Material to process: Begin
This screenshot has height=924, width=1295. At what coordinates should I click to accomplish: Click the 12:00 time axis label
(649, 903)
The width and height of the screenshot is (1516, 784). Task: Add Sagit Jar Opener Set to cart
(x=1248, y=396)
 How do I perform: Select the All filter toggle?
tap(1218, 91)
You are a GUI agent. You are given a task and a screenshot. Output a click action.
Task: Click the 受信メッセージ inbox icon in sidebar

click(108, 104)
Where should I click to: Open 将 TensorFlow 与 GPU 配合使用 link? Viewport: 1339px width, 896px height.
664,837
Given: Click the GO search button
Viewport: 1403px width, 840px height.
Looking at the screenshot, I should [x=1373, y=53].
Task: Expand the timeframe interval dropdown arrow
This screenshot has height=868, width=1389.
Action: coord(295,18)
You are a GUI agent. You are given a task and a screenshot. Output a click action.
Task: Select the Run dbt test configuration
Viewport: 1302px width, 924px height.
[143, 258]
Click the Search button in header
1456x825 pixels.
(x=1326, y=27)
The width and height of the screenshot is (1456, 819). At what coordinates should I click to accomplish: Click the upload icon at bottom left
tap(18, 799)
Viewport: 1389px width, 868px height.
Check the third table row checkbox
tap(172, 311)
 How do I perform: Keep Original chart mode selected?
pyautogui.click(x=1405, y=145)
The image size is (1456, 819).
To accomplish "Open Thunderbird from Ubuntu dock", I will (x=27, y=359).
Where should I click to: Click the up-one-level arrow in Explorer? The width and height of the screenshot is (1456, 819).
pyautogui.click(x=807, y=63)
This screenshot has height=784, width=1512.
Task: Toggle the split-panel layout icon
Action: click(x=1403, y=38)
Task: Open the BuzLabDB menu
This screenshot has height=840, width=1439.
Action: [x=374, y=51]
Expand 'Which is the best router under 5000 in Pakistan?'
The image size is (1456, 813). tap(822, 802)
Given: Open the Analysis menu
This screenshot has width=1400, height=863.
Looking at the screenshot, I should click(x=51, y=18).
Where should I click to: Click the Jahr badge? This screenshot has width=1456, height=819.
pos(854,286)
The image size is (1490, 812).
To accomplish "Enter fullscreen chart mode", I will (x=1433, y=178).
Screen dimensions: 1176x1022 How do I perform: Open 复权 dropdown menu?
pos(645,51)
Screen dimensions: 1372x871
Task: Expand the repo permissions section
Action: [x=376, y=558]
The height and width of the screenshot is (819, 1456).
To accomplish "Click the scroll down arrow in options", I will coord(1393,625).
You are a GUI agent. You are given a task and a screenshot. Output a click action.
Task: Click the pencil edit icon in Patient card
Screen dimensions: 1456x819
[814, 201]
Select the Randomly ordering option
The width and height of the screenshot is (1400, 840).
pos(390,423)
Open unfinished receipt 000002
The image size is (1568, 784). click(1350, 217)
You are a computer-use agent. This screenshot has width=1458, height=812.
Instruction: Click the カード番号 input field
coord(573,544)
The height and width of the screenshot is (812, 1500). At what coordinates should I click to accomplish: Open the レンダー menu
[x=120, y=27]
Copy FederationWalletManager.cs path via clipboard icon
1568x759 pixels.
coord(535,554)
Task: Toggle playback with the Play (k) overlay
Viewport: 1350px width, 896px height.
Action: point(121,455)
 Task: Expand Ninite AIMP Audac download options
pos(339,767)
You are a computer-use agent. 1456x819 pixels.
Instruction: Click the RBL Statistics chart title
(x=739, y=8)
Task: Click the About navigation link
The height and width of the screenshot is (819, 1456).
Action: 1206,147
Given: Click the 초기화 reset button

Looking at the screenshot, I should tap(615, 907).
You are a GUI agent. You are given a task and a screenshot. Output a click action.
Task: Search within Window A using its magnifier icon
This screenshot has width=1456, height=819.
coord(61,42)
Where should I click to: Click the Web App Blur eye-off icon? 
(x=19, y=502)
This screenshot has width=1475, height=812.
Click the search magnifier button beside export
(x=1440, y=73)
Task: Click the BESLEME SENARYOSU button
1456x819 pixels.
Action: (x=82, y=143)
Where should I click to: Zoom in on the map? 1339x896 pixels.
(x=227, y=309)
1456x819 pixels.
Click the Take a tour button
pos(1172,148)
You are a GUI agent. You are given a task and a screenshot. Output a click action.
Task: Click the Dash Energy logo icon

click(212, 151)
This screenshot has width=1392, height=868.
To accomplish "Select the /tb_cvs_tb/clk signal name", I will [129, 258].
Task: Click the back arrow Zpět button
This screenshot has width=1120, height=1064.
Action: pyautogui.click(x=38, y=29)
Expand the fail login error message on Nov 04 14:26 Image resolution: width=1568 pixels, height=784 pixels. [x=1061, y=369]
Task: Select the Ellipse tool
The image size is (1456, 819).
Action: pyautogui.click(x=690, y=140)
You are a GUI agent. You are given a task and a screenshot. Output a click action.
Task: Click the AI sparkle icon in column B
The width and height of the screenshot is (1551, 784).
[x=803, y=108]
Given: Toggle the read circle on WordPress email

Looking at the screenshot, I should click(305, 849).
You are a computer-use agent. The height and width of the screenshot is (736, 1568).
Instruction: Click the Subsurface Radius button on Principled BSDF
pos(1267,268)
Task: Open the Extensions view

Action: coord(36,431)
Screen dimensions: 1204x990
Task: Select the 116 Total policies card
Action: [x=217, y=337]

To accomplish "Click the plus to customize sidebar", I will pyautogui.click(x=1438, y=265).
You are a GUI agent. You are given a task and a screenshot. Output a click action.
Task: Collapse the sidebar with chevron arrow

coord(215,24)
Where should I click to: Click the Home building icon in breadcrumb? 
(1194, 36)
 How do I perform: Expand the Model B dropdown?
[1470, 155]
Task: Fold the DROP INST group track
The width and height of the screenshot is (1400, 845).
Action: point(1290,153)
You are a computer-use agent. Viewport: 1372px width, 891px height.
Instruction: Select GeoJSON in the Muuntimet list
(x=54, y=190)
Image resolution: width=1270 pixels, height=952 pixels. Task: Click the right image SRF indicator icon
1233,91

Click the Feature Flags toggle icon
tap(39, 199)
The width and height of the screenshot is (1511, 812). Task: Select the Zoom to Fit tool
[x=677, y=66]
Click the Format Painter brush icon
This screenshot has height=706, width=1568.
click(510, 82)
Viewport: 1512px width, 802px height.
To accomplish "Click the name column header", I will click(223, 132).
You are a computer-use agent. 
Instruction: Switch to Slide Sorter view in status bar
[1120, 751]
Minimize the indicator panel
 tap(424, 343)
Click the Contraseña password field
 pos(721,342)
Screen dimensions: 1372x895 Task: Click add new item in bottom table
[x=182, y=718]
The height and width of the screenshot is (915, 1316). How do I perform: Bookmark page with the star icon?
Material to process: End
**What the task requires:**
Look through the entries above and report each line where the string "column" occurs.

**Your response:**
Task: Click the AI sparkle icon in column B
To accomplish "Click the name column header", I will click(223, 132).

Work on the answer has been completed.